И все это писали, разумеется, добровольно, с чувством исполненного долга, нисколько не сомневаясь в том, что на их месте так поступил бы каждый, – как, впрочем, не сомневаются они и теперь, когда звонят в полицию, чтобы сообщить, что сосед припарковал свою машину в неположенном месте или о том, что жестикуляция разносчика газет была в последний раз очень и очень похожа на нацистское приветствие.

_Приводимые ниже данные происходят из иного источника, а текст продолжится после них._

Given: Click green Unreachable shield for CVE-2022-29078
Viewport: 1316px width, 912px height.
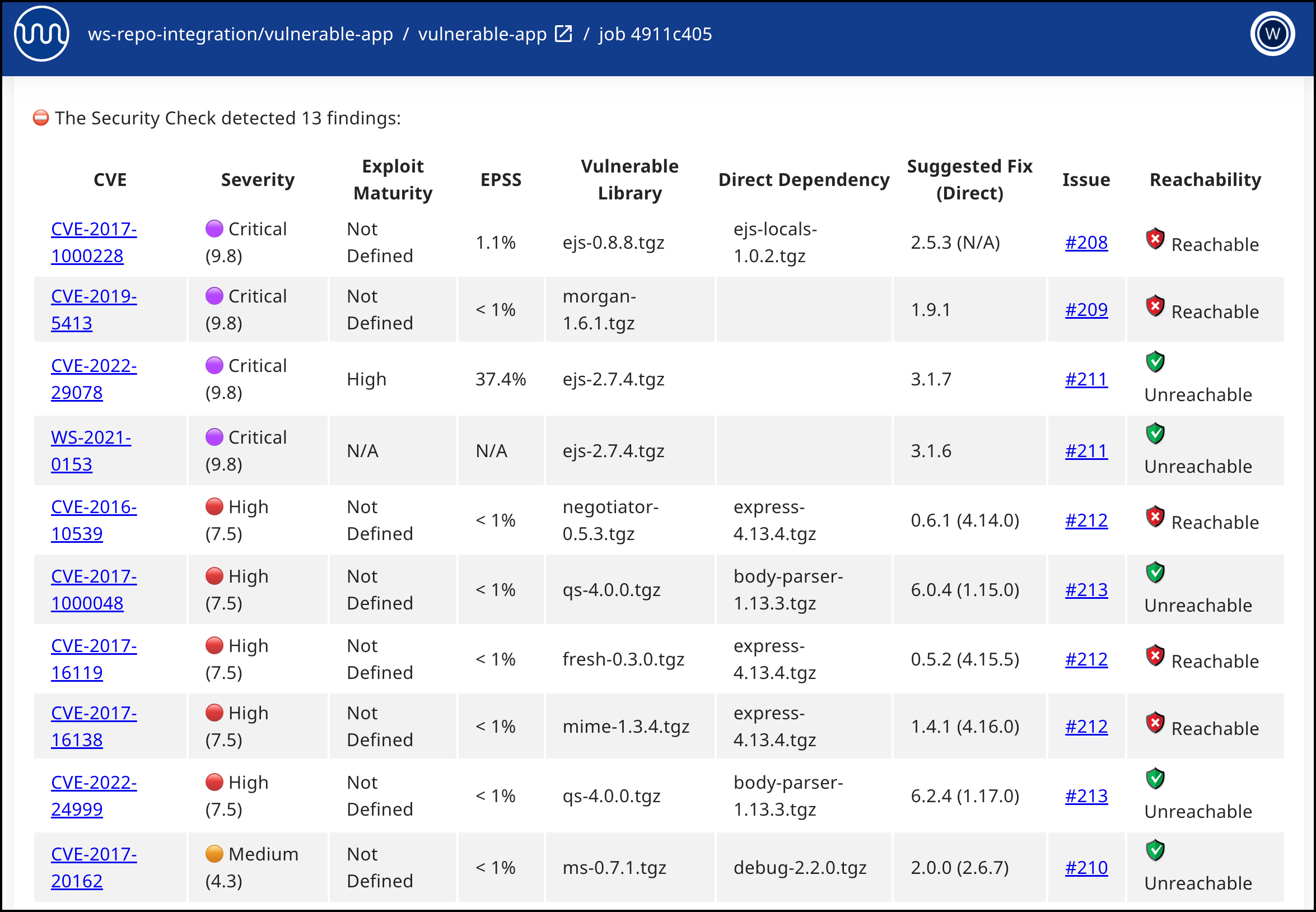Looking at the screenshot, I should click(x=1155, y=362).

В конце концов, Мозес, дело шло только о праве каждого выбирать, как ему жить среди себе подобных, – так же, как и они или все же немного по другому, – слегка дистанцируясь, слегка поворачиваясь боком или спиной, слегка сжимая зубы и отводя глаза, чтобы, упаси Бог, не начать вопить вместе со всем этим голосующим, орущим, марширующим, консолидирующимся быдлом, имя которому, как известно, было и по-прежнему остается легион.
– Двадцать пять человек, – сказал Амос, и Мозесу послышалось в его голосе даже что-то похожее на уважение. – Интересно, сколько человек они посадили?
– Не переживай, – откликнулся Иезекииль. – Всех, кого надо.
И все-таки немцы оставались немцами, Мозес. Пунктуальными, исполнительными, послушными, ставящими во главу угла интересы дела, обустроившими свою жизнь бесчисленными инструкциями и предписаниями, которым не было числа. Можно было загреметь по пустяковому доносу в гестапо и провести там неделю, или день, или месяц, и после того, как выяснится очевидная вздорность обвинений, все же вернуться домой со сломанной рукой или выбитыми зубами, слегка помятым, напуганным или же покалеченным на всю жизнь, но – живым, но – с извинениями, может быть, даже со справкой, которую можно было показать соседям или на работе, чтобы услышать в ответ какую-нибудь глупость, вроде того, что невинных у нас не сажают или что не следует обижаться на гестапо, которое, в конце концов, просто делает свою повседневную работу на благо фюреру и Великой Германии.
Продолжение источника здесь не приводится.